Class: Chainer::Functions::Activation::Sigmoid

Inherits:
Chainer::Function show all
Defined in:
lib/chainer/functions/activation/sigmoid.rb

Overview

Logistic sigmoid function.

Instance Attribute Summary

Attributes inherited from Chainer::Function

#inputs, #output_data, #outputs, #rank, #retain_after_backward

Class Method Summary collapse

Instance Method Summary collapse

Methods inherited from Chainer::Function

#backward, #call, #forward, #initialize, #retain_inputs, #retain_outputs

Constructor Details

This class inherits a constructor from Chainer::Function

Class Method Details

.sigmoid(x) ⇒ Chainer::Variable

Element-wise sigmoid logistic function.

$$ f(x)=(1 + \exp(-x))^ { -1 }. $$

Examples:

It maps the input values into the range of $‘[0, 1]`$.

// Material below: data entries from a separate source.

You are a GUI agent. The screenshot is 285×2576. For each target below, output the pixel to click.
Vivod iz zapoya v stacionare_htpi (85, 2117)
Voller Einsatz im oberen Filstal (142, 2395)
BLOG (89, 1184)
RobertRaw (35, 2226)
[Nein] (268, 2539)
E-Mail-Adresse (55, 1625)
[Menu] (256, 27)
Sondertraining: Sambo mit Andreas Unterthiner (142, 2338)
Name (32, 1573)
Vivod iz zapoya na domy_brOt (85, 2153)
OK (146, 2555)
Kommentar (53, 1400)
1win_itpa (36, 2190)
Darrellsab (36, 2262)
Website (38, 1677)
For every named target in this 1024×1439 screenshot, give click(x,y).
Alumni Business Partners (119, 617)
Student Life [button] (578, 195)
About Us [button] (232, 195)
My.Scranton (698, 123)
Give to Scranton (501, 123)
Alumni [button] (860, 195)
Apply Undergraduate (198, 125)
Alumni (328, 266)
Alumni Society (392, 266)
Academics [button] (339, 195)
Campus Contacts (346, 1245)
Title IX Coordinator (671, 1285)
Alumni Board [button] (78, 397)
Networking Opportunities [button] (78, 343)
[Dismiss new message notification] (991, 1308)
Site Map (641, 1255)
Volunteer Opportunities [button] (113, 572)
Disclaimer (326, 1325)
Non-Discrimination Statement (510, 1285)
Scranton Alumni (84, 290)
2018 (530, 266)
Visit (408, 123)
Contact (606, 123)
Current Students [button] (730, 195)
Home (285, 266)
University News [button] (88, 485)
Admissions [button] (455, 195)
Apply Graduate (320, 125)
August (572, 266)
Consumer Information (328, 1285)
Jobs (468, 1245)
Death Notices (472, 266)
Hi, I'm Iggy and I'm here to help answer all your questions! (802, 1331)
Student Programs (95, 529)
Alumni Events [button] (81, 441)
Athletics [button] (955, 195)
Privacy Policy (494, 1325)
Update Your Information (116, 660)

> x = Numo::SFloat.new(3).seq(-2, 2)
=> Numo::SFloat#shape=[3]
[-2, 0, 2]
> F = Chainer::Functions::Activation::Sigmoid
> F.sigmoid(x).data
=> Numo::SFloat#shape=[3]
[0.119203, 0.5, 0.880797]

Parameters:

  • x (Chainer::Variable or Numo::NArray)

    Input variable. A $(s_1, s_2, …, s_N)$-shaped float array.

Returns:

  • (Chainer::Variable)

    Output variable. A $(s_1, s_2, …, s_N)$-shaped float array.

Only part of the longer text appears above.